L’économie du Moyen-Orient est aussi diversifiée que le sont les pays qui le composent. D’une part, la production et l’exportation d’hydrocarbures et de matières premières constitue toujours largement la première source de richesse du Moyen-Orient et notamment pour les pays de la péninsule Arabique, l’Irak et le Koweït.

Cependant, d’autres pays tels Israël, le Liban, la Jordanie, la Turquie ou Chypre ou certains émirats ont tourné leur économie vers d’autres activités telles que le tourisme, le commerce, l’agriculture ou les hautes technologies. Aussi, Jacques Attali défend-il l’idée d’un marché commun du Moyen Orient.

« Jérusalem, capitale du marché commun du Moyen Orient, c’est la capitale de l’Etat d’Israël et de l’Etat Palestinien.
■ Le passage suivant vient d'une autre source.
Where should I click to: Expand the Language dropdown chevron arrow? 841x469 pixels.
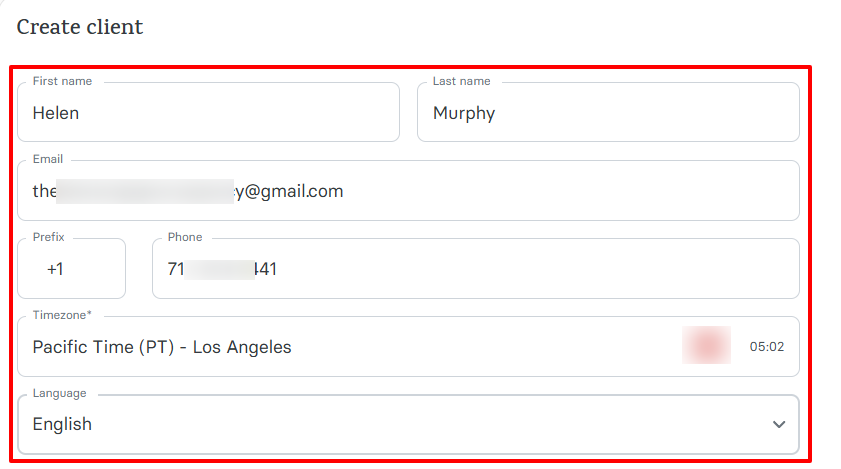point(779,424)
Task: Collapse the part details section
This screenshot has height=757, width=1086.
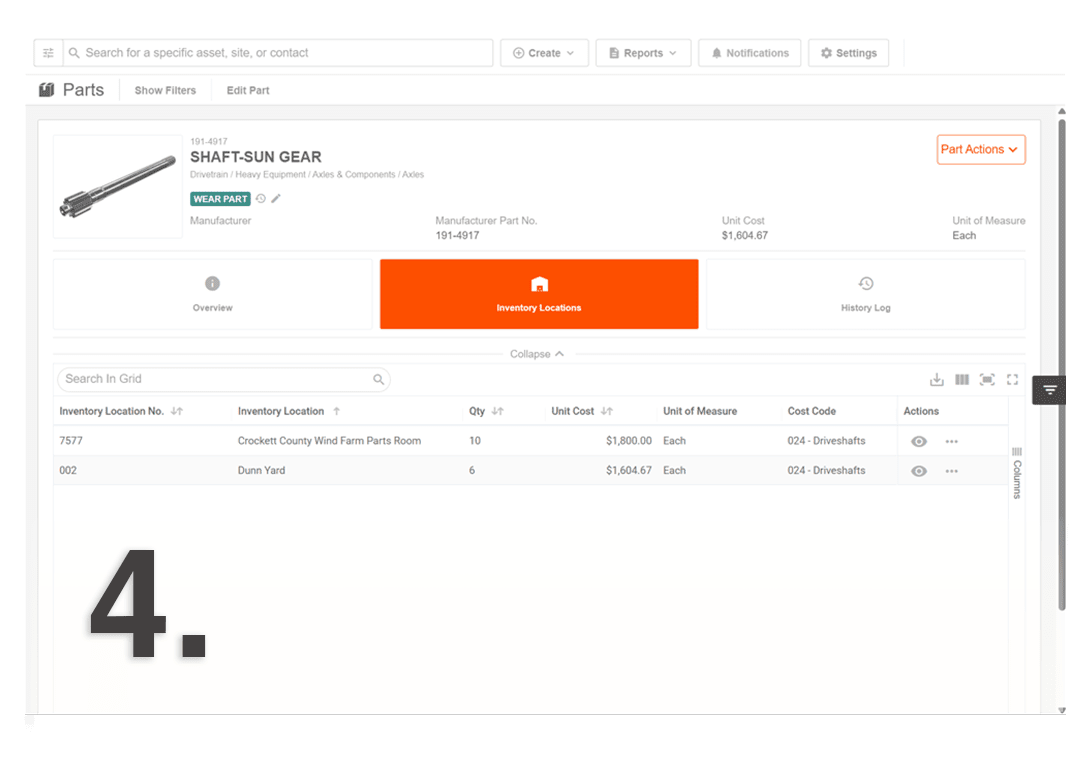Action: pyautogui.click(x=538, y=354)
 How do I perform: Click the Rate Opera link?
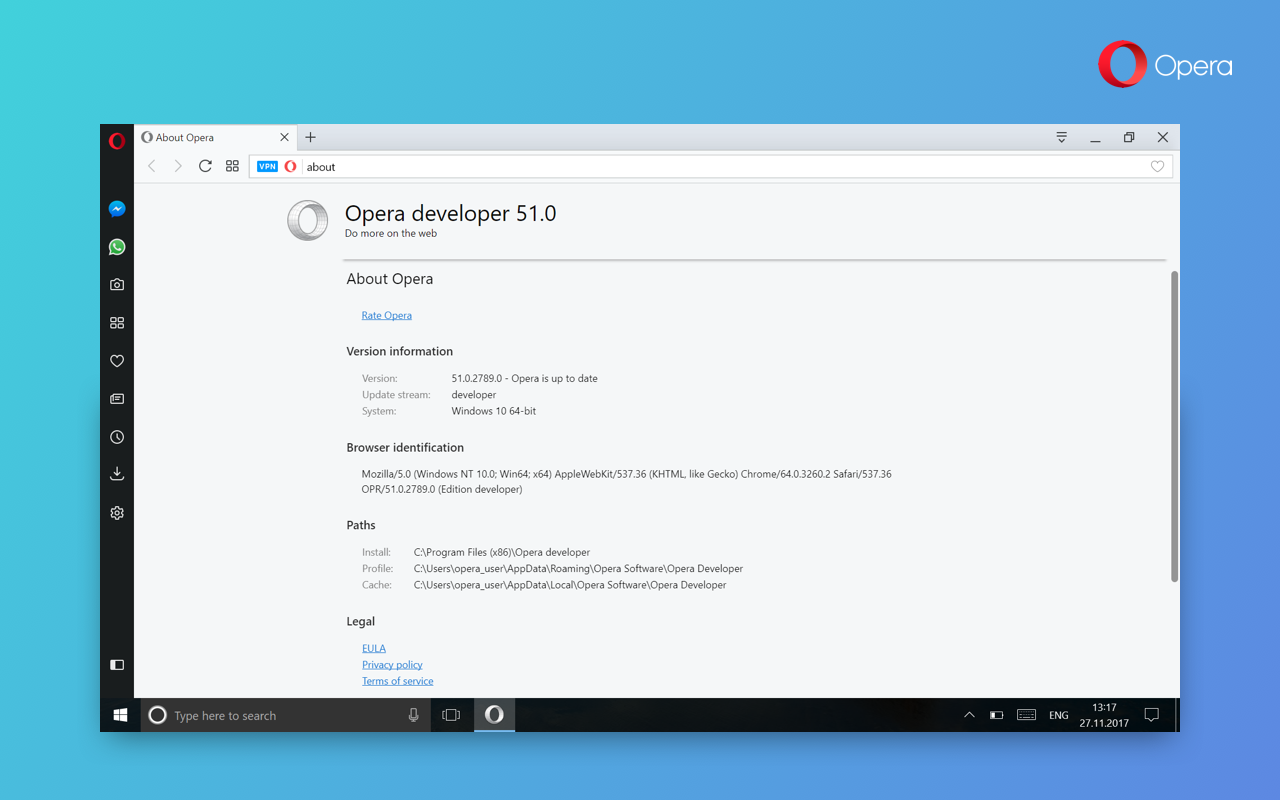(x=386, y=315)
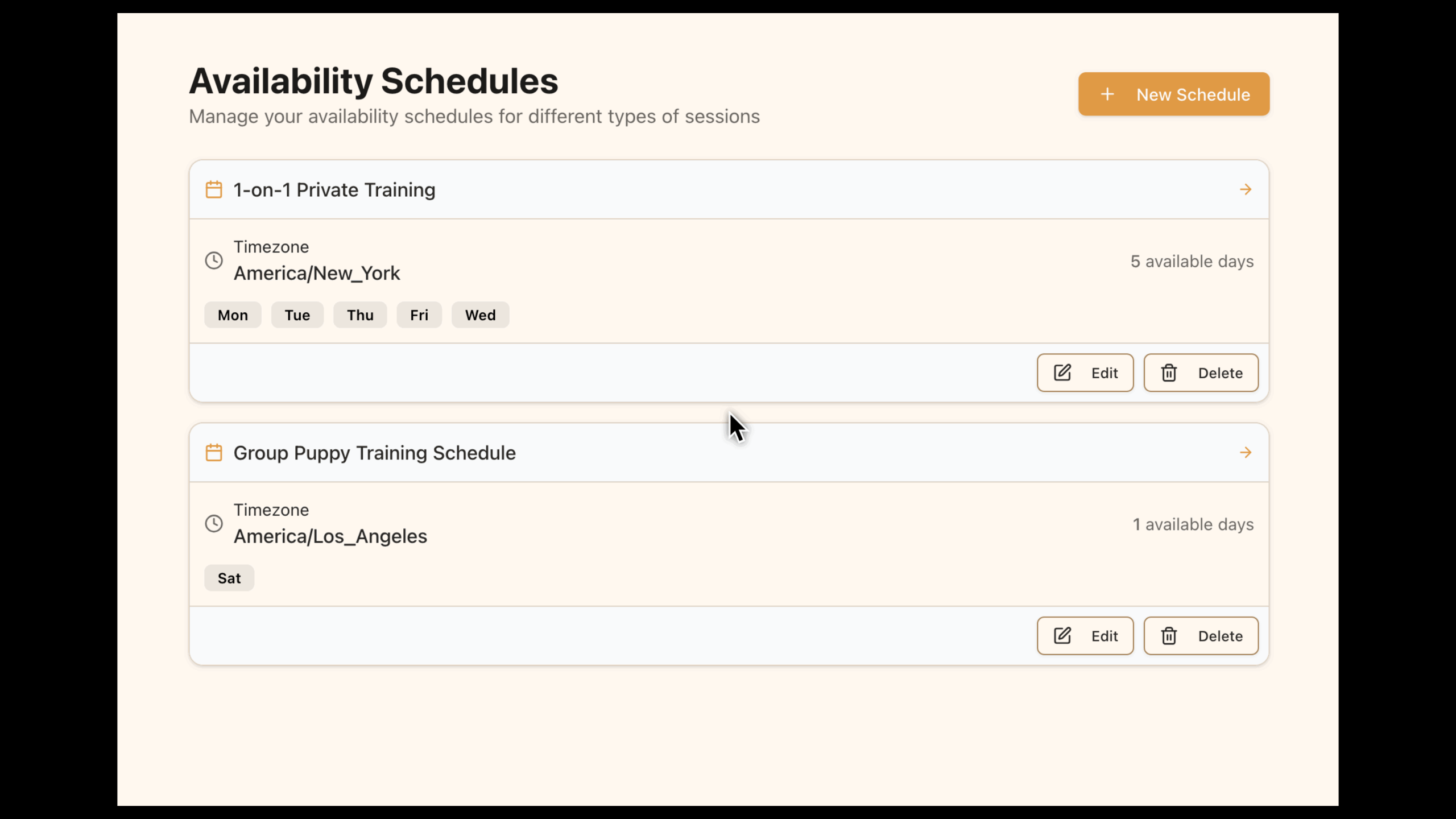Open 1-on-1 Private Training via its arrow
This screenshot has height=819, width=1456.
(x=1246, y=189)
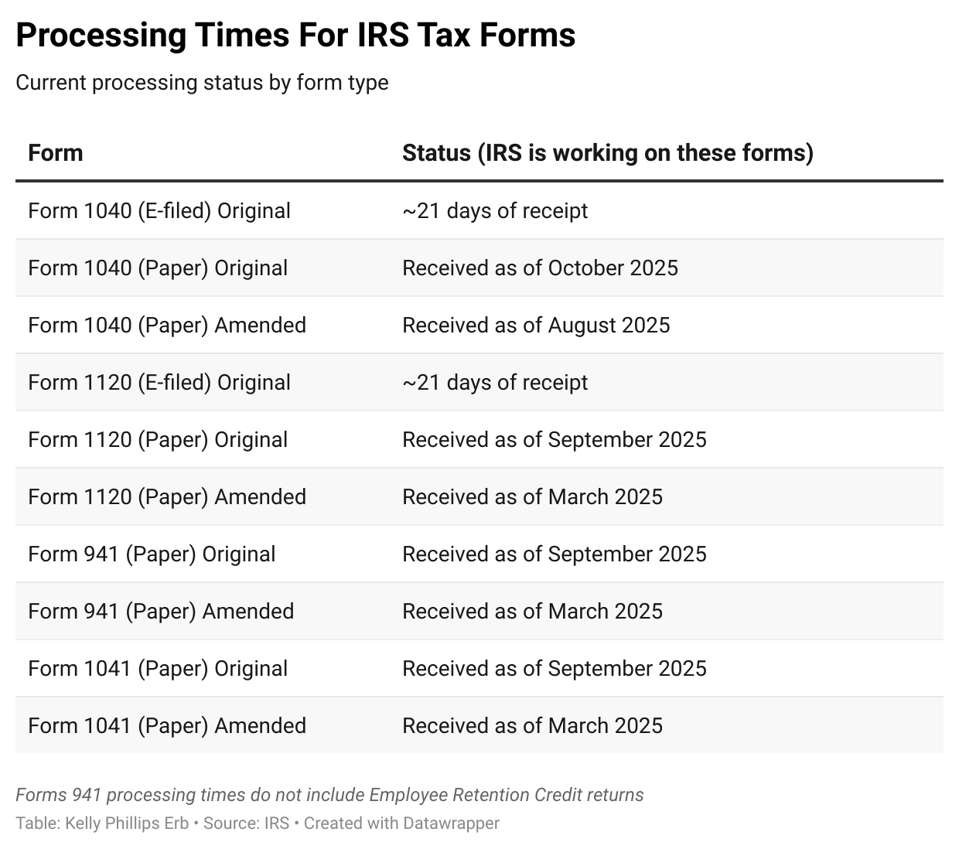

Moi je suis de ceux qui pensent qu’il y a un seul Etat au monde qui a intérêt à l’existence d’un Etat palestinien, c’est Israël, » a-t-il affirmé.

Ecologie et intelligence artificielle

De nombreux indicateurs alarmants laissent craindre le pire pour l’avenir proche, sur les plans économique, social et environnemental.

Sur l’écologie, Jacques Attali a averti qu’ »on est en situation presque irréversible de dégradation de la situation, on va s’en aucun doute vers une augmentation de la température de deux ou trois degrés en 2040″.

L’un des autres grands enjeux de l’avenir s’avère être l’intelligence artificielle. Technologie avant-gardiste qui arrive à reproduire le fonctionnement du cerveau humain sur des taches spécifiques, l’intelligence artificielle a pris son envol en 2012 en apportant de nombreux défis et des dangers auxquels il faut faire face.

« L’intelligence artificielle c’est juste le fait d’aller plus loin dans l’utilisation des données par l’informatique et d’utiliser tellement bien ces données qu’on pourra mieux prévoir et comprendre comment les gens se comportent, en ayant fait une accumulation massive de données », indique toutefois Jacques Attali, soulignant que « c’est tout sauf de l’intelligence ».

Selon lui, « la vraie science, en 2040, celle qui sera à mon avis la plus importante c’est ce qu’on appelle le bio mimétisme ».

« L’homme n’est obsédé que par une seule chose: vivre le plus longtemps possible. Et il a compris depuis longtemps que toi et moi on est mortels mais que cette table est immortelle et donc il veut se transformer en objet », explique-t-il.

Une économie positive

Comment trouver une voie de sortie à la crise systémique que nous traversons ? En passant à un nouveau modèle: l’économie positive. Une économie où les richesses créées ne sont pas une fin en soi, mais un moyen pour servir des valeurs supérieures, altruistes.

« On aura trouvé une façon de mettre en place une économie positive, c’est-à-dire l’économique qui travaille dans l’intérêt des générations suivantes », explique l’économiste.

« La clé idéologique, c’est qu’on va basculer d’une société du moi d’abord à comprendre progressivement qu’on a intérêt au bonheur des autres », ajoute-t-il.

Au sujet de l’économie actuelle, il précise que « cette économie est désastreuse, parce que dans la mesure où elle favorise l’instant et l’individu, elle aggrave les inégalités, elle concentre les richesses, elle ne s’occupe pas de l’avenir ».

Et de conclure: « Je dis ce qui nous attends non pas parce que j’annonce le pire parce qu’il aura lieu mais parce qu’annoncer le pire est la seule façon de l’éviter (…) Moi je ne suis ni optimiste ni pessimiste parce que je considère qu’optimiste et pessimiste sont des attitudes de spectateur ».